Recent Paleolithic Research in Tübingen, plus Presentation at the 22nd Biennial Congress of the International Association of Empirical Aesthetics (IAEA), Taipei, August 2012
Michael Ranta (Centre for Cognitive Semiotics, Lund University)
- Part I: a short presentation of recent paleolithic research in Tübingen, Germany, including the Venus of Hohle Fels - [suggested background reading 1 (PDF)] - [suggested reading 2 (PDF)].
- Part II: a short presentation of the 22nd Biennial Congress of the International Association of Empirical Aesthetics (IAEA), Taipei, Taiwan, August 2012 - [IAEA Congress Program (PDF)].
- Part III: my presentation at the IAEA Congress.
An Exploratory Pilot Study on Pictorial Narrativity and Eye Scan Patterns
The philosophical debate on the nature of narrative has been mainly concerned with literary narratives, whereas forms of non-literary and especially pictorial narrativity have been rather neglected. Within traditional art history, however, the narrative potential of the visual arts has usually been taken for granted, though rarely by attempting to elucidate any deeper cognitive, semiotic, and philosophical aspects involved. The question whether narrative should be regarded as an exclusively verbal or verbally based (i.e. necessarily presupposing the receivers’ previous knowledge of verbally transmitted plots) phenomenon has of course been discussed within narratological research. Discussions on these lines have usually been more or less of a theoretical nature, although sometimes research from cognitive science has been taken into account. Nevertheless, empirical and psychological research may have an important contributing role to play, and it seems that scholars within narratology - compared to other branches of philosophy, most notably perhaps philosophy of mind - are somewhat too reluctant to recognize that role.
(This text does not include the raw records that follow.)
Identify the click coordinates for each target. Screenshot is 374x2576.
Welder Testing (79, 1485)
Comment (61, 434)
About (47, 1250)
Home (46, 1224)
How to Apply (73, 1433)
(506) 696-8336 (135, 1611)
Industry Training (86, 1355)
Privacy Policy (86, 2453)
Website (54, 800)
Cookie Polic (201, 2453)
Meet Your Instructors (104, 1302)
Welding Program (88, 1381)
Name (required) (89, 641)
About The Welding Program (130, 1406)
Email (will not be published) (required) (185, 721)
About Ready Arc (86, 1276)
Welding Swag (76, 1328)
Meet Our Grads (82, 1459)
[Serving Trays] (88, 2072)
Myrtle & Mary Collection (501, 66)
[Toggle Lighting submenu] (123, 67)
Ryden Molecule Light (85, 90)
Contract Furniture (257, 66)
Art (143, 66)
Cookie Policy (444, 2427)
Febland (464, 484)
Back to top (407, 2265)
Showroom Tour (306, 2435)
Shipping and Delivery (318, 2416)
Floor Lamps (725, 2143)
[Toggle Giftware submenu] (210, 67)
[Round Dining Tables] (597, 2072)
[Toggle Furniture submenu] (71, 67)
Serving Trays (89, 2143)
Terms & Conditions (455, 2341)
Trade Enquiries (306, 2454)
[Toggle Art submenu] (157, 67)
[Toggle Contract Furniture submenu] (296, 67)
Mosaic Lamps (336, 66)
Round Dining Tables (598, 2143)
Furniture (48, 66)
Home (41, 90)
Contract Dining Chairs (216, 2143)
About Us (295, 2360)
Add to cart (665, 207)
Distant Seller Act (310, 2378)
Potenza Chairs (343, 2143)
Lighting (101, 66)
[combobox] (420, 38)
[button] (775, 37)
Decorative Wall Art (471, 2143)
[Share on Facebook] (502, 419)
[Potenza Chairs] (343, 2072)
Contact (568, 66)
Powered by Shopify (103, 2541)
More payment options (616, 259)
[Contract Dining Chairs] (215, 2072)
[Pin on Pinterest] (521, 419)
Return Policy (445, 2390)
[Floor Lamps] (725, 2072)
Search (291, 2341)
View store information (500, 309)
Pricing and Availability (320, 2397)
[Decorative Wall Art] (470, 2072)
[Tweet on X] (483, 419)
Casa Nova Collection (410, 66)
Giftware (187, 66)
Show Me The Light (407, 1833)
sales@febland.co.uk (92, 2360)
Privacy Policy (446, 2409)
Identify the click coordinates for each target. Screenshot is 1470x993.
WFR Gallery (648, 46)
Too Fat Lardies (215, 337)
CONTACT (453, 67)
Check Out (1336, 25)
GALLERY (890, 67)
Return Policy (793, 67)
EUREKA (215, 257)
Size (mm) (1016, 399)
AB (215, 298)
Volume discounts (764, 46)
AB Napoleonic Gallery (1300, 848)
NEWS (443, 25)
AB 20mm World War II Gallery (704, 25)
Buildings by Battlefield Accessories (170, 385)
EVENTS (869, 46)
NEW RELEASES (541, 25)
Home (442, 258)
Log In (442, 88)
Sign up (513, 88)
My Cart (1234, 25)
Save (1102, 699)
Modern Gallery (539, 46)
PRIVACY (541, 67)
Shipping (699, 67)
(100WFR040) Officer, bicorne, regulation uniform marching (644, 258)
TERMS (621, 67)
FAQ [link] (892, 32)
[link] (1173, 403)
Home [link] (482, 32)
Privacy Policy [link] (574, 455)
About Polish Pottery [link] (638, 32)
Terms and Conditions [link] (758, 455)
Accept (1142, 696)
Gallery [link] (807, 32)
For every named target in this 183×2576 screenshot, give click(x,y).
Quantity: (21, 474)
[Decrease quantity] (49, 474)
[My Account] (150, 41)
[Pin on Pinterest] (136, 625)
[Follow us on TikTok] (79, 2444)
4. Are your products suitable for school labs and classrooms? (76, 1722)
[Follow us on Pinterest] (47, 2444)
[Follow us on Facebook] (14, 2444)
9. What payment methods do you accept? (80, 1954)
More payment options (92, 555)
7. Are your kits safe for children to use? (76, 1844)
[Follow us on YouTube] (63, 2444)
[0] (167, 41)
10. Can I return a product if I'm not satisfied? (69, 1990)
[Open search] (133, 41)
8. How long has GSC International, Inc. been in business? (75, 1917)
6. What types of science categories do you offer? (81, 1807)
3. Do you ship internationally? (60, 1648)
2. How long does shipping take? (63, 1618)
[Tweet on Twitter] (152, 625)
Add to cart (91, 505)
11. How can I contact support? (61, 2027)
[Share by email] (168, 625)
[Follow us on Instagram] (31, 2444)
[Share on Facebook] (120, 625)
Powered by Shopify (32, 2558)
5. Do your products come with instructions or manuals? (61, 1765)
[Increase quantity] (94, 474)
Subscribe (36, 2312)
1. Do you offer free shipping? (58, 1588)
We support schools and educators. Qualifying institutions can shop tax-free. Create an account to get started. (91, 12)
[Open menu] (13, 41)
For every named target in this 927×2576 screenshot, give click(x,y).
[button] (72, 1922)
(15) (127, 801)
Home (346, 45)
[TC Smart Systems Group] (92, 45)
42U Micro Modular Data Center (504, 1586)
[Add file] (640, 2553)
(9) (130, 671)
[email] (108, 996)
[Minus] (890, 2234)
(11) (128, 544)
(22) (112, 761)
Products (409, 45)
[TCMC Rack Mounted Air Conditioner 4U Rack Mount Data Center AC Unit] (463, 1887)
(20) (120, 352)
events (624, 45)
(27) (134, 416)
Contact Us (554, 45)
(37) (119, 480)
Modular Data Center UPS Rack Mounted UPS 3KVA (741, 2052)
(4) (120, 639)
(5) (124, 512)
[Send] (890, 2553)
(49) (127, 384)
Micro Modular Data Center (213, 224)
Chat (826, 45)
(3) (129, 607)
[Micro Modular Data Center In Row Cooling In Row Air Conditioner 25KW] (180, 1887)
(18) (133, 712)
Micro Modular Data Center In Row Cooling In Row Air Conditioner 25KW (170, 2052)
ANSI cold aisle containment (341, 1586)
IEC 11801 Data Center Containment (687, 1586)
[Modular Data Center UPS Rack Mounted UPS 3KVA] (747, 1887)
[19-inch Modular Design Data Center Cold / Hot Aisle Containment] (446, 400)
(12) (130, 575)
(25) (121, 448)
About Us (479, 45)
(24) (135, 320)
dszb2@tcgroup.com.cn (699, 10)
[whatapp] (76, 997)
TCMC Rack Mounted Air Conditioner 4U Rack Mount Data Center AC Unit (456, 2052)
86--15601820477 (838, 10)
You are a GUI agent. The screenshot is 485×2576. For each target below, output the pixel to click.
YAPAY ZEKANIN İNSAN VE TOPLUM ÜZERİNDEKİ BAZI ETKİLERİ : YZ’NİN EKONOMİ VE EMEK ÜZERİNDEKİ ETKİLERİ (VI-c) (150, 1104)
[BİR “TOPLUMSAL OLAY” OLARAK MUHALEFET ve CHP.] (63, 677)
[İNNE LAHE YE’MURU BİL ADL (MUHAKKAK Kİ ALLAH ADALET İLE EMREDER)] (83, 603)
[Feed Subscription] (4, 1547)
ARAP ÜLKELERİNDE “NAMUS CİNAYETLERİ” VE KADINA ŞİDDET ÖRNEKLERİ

In this paper, I intend to outline how empirical studies making use of eye-tracking methods may help to clarify these issues. Numerous studies seem to have corroborated that eye movements are strongly synchronized with and indicative of cognitive processes going on during spoken or written word recognition, sentence processing and picture or visual scene encoding – and mental imagery in general. Now, as to the study of narrativity, which certainly is a quite complex, heterogeneous phenomenon, it would seem fruitful to focus upon some of its constituents which - according to common usage within narratological research - appear to belong to its core structure. We suggest, without any claims of being exhaustive in this respect, that the following ones fruitfully could be considered within an experimental approach:
- Chronological ordering
- The establishment of causal agency and effects
- The establishment of goal-related agency and intended effects
- The establishment of breaks or deviations from/within canonical scripts or schemas
The purpose of this paper will be to discuss to which extent the comprehension and identification of narrative features as here outlined can be indicated by eye-tracking methods and to which extent there will be differences according to various viewing conditions, with and without the inclusion of explicit and specific verbal texts (rather than any tacit acquaintance with common action scripts, or the like) directing or influencing the narrative structuring of the used pictorial stimulus material. Put in another way, to which extent will there be intersubjective overlaps or regularities concerning the narrative comprehension of pictures? These differences and overlaps could be registered in form of verbal reports made by the beholders. However, it will also be hypothesized that concurrent saccadic movements and fixations, reflecting attention and underlying cognitive processing, might be correlated with the narrative structuring of pictorial stimuli. Preliminary results from a pilot study, making use of eye-tracking laboratory at Lund University, will be presented.